Singapore

I’m not a travel blogger. It is not my real passion to write down what I do during my travels. I could mention I went to Tagaytay in the Philippines and sat down there overlooking a beautiful lake, trying to write something but lacking inspiration, I could write about a few more days in Manila, that I enjoyed with my new friends, about a short flight to Singapore, about being proud that everything went as planned, about finding out that Singapore is not as modern as I had expected, and that it took me some time to “get online” and find my way to my host.

I have a good time here. Singapore itself is not nearly as fascinating as I thought, and I surely don’t like shopping (something offered here in abundance). Walking around the city-state with a proper map, exploring patches of green, avenues, and backstreets, was entertaining. My host lent me a bicycle but I quickly found out that this city is not made for cyclists. I did make it to the botanical gardens and back, and if you have to spend some time in Singapore, the freely accessible botanical gardens is a nice place to be. There even is a tiny part of rainforest you can walk though on a convenient elevated path.

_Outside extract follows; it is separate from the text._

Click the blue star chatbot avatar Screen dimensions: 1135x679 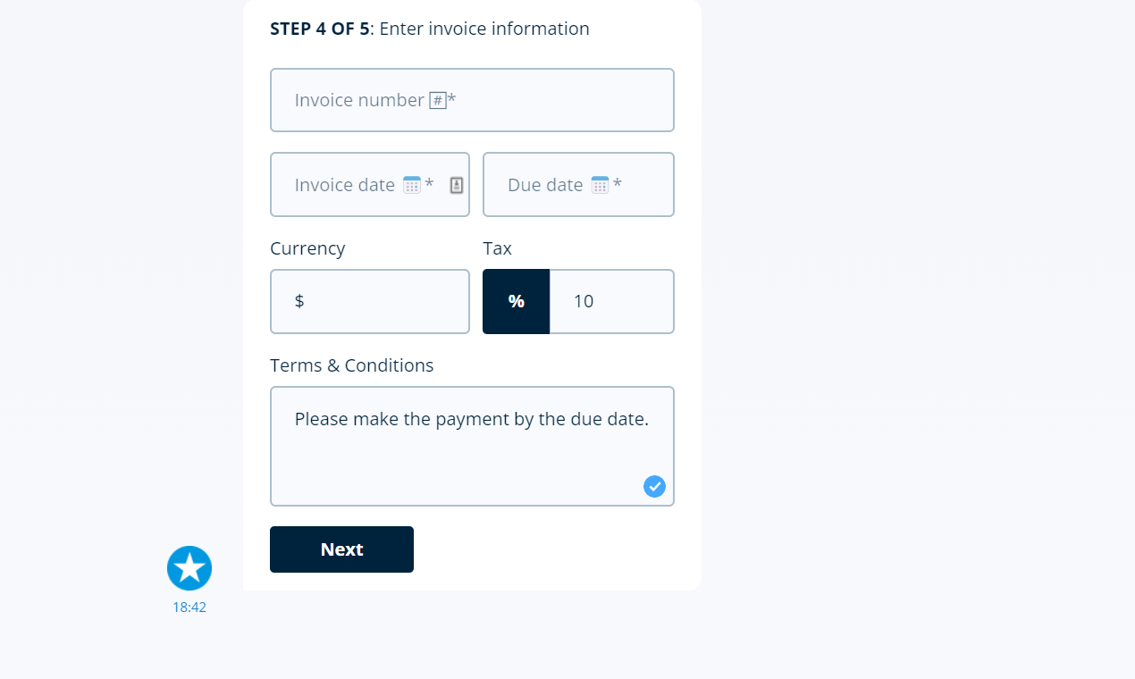[189, 568]
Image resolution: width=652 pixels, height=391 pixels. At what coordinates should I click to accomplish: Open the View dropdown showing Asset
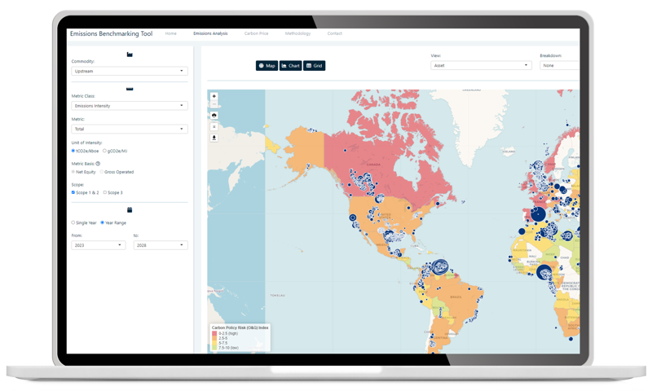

This is a good time to unwind, and to write a few hidden sentences here, where nobody sees them. I considered myself a writer, but don’t feel at home in any language. My mother tongue confidence, after eleven years, has become fragile, and so has my expressive capacity in other languages. I would love to practice silence, but how would the world know, then, that I’m not just aiming to be a parasite on other people’s hard work? Perhaps it is the poison of ill-conceived perfectionism and reading too many “good” books, perhaps I don’t have much to say. But it is a problem. Will I believe myself when I hear myself telling others I want to be a writer? I’m afraid not. But what else could I be?

I think about modesty. Why do we want endless “personal growth”? Isn’t that just an application of the metaphor of capitalism, the inclining lines on the charts? And aren’t we fooling ourselves, especially when that personal growth is sold to us with concepts like harmony and balance? Embrace, I say, the harmony and balance you had yesterday, and the day before.

Singapore is a crazy city. I’ve heard stories. A simple apartment costs half a million. A permit to drive a car 70k per year. Yet you can eat noodles in a Hawker market for around S$2. There are many foreign workers here, the city is an economic machine, if there is any. It is – as in all extreme places – nice to be a guest here, as I always marvel at differences. But this place is rather low on my list of places to live.